--- WHAT IS BEING ASKED ---
Please reproduce word for word the stretch of rows below, from the line containing "The height and width of the screenshot is (2532, 1170)." through the line containing "The width and height of the screenshot is (2520, 1483).", both included.
── INPUT MATERIAL ──
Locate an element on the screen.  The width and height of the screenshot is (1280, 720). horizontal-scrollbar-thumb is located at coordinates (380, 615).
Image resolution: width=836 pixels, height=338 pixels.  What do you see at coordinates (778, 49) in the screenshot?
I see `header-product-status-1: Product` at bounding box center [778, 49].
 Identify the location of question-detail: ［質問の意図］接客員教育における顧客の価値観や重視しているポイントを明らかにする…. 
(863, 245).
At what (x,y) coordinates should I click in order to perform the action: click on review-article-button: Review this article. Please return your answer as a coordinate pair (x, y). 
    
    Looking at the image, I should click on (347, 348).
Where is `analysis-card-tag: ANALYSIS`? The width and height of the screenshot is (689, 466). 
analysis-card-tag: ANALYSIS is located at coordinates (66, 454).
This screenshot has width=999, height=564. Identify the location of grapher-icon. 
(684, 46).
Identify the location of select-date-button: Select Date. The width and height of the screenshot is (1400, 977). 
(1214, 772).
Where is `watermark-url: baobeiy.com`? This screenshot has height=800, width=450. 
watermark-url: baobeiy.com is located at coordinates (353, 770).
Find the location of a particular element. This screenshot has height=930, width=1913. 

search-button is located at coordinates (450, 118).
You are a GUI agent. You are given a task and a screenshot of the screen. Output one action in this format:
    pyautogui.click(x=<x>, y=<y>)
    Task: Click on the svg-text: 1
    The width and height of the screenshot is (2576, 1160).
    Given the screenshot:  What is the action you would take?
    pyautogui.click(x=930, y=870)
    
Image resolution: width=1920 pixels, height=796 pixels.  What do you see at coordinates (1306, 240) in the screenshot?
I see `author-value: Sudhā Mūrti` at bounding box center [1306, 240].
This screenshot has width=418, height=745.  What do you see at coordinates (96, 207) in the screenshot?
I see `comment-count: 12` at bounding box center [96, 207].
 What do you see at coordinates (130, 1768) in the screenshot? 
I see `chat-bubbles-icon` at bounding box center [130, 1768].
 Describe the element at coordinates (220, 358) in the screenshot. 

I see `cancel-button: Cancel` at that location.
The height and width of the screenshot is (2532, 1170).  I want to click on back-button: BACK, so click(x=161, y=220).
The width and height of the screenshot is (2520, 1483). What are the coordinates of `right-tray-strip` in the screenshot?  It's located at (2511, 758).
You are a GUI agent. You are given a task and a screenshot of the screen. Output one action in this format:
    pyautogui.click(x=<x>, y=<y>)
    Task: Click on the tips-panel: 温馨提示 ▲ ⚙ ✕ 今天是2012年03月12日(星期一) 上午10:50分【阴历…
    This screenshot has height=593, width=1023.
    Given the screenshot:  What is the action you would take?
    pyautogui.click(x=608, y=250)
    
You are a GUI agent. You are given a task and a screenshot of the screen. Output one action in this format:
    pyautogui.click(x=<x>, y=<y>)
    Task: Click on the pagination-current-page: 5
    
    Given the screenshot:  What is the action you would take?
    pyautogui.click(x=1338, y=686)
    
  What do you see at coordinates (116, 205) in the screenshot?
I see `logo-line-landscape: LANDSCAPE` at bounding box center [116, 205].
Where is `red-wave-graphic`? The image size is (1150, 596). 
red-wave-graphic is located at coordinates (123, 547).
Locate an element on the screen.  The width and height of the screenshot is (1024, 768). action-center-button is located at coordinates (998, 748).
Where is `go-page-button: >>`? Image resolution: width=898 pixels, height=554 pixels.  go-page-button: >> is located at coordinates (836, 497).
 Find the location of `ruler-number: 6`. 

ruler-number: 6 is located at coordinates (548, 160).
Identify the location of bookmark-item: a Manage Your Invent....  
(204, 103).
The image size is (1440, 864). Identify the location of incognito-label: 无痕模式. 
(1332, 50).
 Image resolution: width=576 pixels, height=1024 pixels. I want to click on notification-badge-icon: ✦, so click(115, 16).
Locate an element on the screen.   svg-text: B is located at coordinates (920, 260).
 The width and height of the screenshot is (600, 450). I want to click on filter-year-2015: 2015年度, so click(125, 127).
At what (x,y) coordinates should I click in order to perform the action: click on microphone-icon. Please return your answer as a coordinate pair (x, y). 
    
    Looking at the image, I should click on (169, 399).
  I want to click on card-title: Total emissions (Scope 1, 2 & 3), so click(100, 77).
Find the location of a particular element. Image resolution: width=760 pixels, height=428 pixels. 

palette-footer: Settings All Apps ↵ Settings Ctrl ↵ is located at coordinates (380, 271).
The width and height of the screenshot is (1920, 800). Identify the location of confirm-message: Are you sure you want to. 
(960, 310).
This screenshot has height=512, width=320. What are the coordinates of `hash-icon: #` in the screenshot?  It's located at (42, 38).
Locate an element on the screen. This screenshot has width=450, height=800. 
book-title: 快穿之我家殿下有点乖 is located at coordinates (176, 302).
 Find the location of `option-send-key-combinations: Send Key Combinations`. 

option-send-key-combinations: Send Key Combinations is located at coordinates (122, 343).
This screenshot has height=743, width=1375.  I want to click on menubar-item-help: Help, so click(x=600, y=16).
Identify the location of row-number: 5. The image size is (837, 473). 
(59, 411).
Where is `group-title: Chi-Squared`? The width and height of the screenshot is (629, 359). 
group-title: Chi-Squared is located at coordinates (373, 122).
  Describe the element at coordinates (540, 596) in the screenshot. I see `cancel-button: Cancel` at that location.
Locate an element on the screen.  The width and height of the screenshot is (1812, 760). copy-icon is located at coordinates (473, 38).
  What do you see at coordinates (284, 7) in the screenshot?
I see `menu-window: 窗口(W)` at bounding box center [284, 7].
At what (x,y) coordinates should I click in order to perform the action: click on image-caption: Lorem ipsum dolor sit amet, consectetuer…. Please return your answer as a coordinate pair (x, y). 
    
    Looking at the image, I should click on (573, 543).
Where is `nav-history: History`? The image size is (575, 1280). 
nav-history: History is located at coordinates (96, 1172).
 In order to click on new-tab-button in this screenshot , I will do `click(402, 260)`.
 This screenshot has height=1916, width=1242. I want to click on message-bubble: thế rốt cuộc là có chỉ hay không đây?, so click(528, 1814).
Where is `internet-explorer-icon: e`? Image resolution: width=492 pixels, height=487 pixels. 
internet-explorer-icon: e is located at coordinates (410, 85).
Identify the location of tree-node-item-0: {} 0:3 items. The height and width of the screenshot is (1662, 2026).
───
--- ANSWER FOR THIS EXERCISE ---
The height and width of the screenshot is (2532, 1170).  I want to click on back-button: BACK, so click(x=161, y=220).
The width and height of the screenshot is (2520, 1483). What are the coordinates of `right-tray-strip` in the screenshot?  It's located at (2511, 758).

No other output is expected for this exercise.